Chaque fois que je vais au musée du Louvre, le premier tableau que je vais voir, c’est un tableau de Domenico Ghirlandaio qui date de 1490 – le Ritratto di vecchio con nipote, c’est-à-dire le Portrait du vieil homme avec son petit-fils. C’est un tableau où il est question du regard, puisqu’il apparaît clairement que le regard est précisément l’objet qui se trouve au cœur même du tableau.

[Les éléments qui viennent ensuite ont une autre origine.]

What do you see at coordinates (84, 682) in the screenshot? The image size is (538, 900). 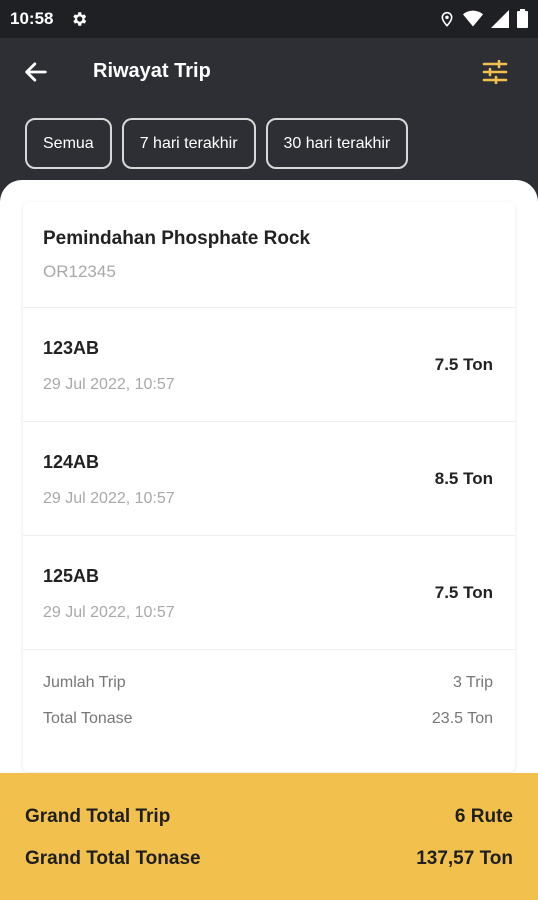 I see `summary-trip-label: Jumlah Trip` at bounding box center [84, 682].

Un grand-père regarde son petit-fils avec l’affection qui est celle d’un vieil homme et son petit-fils le regarde, dans le même mouvement donc, avec l’amour qui est si particulier à un enfant. Qu’y a-t-il dans le regard de l’enfant ? De l’amour, simplement ? Ou a-t-il posé une question à son grand-père ? Et qu’y a-t-il dans le regard du vieil homme ? Une sombre bienveillance avec une pointe de tristesse ? De la sagesse peut-être ? Le grand-père est-il en train de dire quelque chose à son petit-fils ?
On ne sait. La scène, par essence, est muette. Les commentateurs font remarquer qu’un contraste se marque, dans ce tableau, entre le laid et le beau. Le visage du vieil homme est en effet rendu laid, d’une façon très réaliste, par la maladie dont son nez est affecté – un rhinophyma. La beauté se rencontre ainsi surtout du côté du petit garçon aux boucles blondes. Le vieil homme serait un patricien reconnaissable au cappuccio plié sur son épaule droite. Le cappuccio, on le devine, désigne une capuche. Ce grand-père appartiendrait donc à la noblesse de Florence. Mais c’est un signe distinctif qui se détache à peine du manteau, puisqu’il est de la même couleur que lui. Si le rouge est en effet la couleur dominante dans le tableau, c’est un rouge qui donne de la chaleur à l’intimité de la scène.
L’intimité, dis-je ? Oui, l’on s’éloigne doucement du tableau à pas lents pour laisser le grand-père parler à son petit-fils. Il a tant de choses à lui raconter.